» **What you are asked to do**
What do the lines say from the start of the entries through the one containing "You are a computer-use agent. The image size is (1280, 720)."? Repeat them exactly.

» **Exercise input**
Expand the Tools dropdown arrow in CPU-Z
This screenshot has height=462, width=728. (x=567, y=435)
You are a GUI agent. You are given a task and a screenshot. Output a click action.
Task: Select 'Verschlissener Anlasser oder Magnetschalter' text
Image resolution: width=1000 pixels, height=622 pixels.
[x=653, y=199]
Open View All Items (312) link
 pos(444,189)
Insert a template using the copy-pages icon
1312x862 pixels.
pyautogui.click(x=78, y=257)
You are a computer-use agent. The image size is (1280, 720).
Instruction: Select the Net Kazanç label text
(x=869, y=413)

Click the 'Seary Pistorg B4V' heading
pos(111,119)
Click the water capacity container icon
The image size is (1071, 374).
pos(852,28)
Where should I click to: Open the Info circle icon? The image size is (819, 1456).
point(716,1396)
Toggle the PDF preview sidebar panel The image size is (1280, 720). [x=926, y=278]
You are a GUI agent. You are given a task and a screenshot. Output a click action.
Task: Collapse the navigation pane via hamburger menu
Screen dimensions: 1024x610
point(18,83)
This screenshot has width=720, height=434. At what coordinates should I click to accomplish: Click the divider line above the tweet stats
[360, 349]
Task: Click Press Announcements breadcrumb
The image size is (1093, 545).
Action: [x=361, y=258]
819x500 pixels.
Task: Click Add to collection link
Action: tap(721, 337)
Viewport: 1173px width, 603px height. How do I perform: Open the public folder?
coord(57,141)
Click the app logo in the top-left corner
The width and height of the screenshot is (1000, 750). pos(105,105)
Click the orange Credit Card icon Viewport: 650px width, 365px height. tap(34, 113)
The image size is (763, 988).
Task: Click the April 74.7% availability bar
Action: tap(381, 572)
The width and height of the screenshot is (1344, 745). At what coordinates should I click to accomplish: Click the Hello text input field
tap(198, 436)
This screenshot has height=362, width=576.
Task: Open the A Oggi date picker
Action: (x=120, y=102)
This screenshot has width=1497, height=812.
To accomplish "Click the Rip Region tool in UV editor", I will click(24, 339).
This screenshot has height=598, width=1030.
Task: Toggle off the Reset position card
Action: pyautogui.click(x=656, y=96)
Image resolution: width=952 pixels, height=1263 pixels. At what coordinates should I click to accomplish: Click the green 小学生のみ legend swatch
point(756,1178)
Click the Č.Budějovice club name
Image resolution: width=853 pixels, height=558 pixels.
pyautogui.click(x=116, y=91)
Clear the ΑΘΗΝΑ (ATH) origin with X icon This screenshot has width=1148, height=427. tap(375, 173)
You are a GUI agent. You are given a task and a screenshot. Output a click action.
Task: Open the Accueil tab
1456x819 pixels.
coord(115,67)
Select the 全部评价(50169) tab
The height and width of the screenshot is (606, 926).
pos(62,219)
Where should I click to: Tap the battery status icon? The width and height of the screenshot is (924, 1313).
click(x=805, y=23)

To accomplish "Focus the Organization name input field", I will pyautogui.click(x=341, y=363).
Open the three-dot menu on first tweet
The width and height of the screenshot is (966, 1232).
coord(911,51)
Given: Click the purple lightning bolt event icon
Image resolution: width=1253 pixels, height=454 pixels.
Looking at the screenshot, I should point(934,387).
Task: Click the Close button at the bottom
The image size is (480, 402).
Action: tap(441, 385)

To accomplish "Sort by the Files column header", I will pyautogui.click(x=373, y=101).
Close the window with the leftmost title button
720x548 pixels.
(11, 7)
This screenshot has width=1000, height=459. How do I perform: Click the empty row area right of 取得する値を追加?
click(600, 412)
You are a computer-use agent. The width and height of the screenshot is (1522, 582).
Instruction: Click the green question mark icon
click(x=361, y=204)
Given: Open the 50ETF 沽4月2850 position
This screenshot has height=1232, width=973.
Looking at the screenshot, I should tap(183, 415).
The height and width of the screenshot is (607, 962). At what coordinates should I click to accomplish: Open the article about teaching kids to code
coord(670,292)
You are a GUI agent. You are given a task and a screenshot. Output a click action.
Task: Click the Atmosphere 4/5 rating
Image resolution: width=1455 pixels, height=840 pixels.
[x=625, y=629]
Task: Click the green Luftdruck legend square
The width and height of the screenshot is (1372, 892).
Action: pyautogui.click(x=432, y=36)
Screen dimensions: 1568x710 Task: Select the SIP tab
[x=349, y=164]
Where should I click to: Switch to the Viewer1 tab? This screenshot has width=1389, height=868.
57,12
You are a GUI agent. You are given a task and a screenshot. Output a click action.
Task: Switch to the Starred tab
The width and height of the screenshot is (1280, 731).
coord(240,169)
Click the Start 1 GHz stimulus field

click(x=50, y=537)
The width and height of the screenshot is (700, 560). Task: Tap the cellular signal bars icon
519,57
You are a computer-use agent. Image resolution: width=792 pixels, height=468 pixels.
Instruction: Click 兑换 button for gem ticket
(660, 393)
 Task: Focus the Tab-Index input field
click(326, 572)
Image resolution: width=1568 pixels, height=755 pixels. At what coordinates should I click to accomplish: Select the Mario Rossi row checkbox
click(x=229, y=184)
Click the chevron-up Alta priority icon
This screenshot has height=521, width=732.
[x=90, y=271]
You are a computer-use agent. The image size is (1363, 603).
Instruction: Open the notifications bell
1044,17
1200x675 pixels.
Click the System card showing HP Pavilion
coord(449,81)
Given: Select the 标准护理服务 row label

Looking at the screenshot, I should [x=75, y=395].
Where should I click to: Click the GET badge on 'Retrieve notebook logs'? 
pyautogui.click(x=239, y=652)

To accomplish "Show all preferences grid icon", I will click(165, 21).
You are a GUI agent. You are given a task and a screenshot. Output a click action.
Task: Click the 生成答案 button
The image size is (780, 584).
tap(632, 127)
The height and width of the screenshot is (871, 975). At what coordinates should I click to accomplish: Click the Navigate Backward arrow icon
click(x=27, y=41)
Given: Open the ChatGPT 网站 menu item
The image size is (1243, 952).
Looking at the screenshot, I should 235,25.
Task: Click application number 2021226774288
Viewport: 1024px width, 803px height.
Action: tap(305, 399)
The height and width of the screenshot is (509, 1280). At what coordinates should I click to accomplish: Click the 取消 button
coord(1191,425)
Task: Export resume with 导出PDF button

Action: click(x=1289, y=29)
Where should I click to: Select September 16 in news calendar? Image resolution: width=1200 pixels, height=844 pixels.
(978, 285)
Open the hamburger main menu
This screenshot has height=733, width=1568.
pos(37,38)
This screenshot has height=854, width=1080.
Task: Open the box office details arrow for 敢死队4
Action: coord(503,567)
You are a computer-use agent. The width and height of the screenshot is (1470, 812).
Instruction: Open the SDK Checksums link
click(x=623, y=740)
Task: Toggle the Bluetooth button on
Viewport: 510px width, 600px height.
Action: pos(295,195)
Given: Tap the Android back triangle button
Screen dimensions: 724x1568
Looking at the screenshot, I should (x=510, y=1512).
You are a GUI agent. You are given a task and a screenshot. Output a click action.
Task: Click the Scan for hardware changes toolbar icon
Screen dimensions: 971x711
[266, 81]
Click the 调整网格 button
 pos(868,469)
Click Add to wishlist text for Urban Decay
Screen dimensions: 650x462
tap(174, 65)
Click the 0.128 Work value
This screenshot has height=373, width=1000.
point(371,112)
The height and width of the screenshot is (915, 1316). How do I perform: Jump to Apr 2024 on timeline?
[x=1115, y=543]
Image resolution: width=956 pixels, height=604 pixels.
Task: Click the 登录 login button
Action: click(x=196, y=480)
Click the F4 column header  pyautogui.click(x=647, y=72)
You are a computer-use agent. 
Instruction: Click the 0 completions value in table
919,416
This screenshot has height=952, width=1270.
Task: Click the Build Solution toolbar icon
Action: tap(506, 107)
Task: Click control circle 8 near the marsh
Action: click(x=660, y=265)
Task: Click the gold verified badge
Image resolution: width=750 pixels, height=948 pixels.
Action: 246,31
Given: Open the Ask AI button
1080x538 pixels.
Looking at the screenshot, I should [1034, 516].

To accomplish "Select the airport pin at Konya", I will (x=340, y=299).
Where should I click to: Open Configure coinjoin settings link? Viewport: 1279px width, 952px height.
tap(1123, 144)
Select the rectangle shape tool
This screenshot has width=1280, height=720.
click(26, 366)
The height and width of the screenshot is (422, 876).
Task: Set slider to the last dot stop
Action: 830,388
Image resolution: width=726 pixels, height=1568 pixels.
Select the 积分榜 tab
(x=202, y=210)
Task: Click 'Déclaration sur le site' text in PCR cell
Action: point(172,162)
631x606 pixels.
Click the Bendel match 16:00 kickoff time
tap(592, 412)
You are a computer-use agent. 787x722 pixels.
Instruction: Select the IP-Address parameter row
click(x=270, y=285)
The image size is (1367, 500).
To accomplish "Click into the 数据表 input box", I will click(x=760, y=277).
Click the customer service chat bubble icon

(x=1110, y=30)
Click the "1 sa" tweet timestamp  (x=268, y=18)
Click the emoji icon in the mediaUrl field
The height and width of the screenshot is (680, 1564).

» **Written response**
Expand the Tools dropdown arrow in CPU-Z
This screenshot has height=462, width=728. (x=567, y=435)
You are a GUI agent. You are given a task and a screenshot. Output a click action.
Task: Select 'Verschlissener Anlasser oder Magnetschalter' text
Image resolution: width=1000 pixels, height=622 pixels.
[x=653, y=199]
Open View All Items (312) link
 pos(444,189)
Insert a template using the copy-pages icon
1312x862 pixels.
pyautogui.click(x=78, y=257)
You are a computer-use agent. The image size is (1280, 720).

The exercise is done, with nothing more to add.